If you already use The PayScale Index to plan your raises, good for you! You've saved time by pulling all the non-individual specific data together in one place, but don't stop there. According to Bardaro, that information works best when blended with input about the individual – where they are in their career and how well they performed in the past year. 

Take an HR manager in food services and accommodation as an example. The PayScale Index shows that wages in that industry have declined over the past few quarters. The manager can start out knowing that most workers’ wages likely won’t rise much, if at all. But, they should also consider the performance of a stand-out employee they want around when their industry bounces back. If companies fail to reward star performers, they run the risk of losing them to better offers elsewhere, Bardaro argues. 

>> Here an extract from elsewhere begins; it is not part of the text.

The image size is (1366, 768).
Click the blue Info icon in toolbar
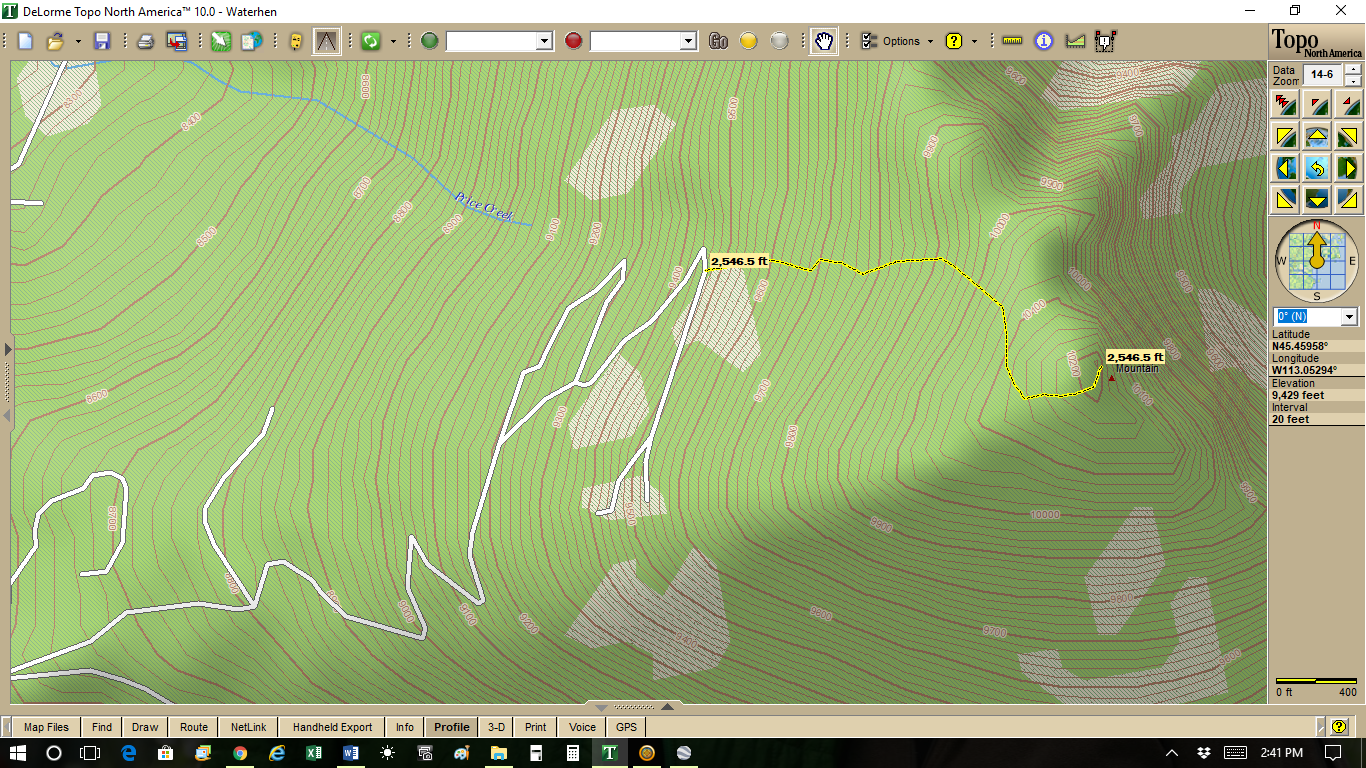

The employee’s years of experience also matter. Bardaro asks you to think of a maturity curve, comparing wage growth to years experience or age. Some positions require years of development to achieve competency. In industries like legal services, each year brings more professional knowledge and certifications. This increased value is a vital portion of the raise calculation, whereas a receptionist may not see the same pay growth over a lifetime because they can achieve full competency early on.

In time, even the lawyers' maturity curve will flatten but they will likely be getting bigger raises, for a longer period of time, than the receptionist. "At a certain point, there is nothing new to learn in a job" says Bardaro.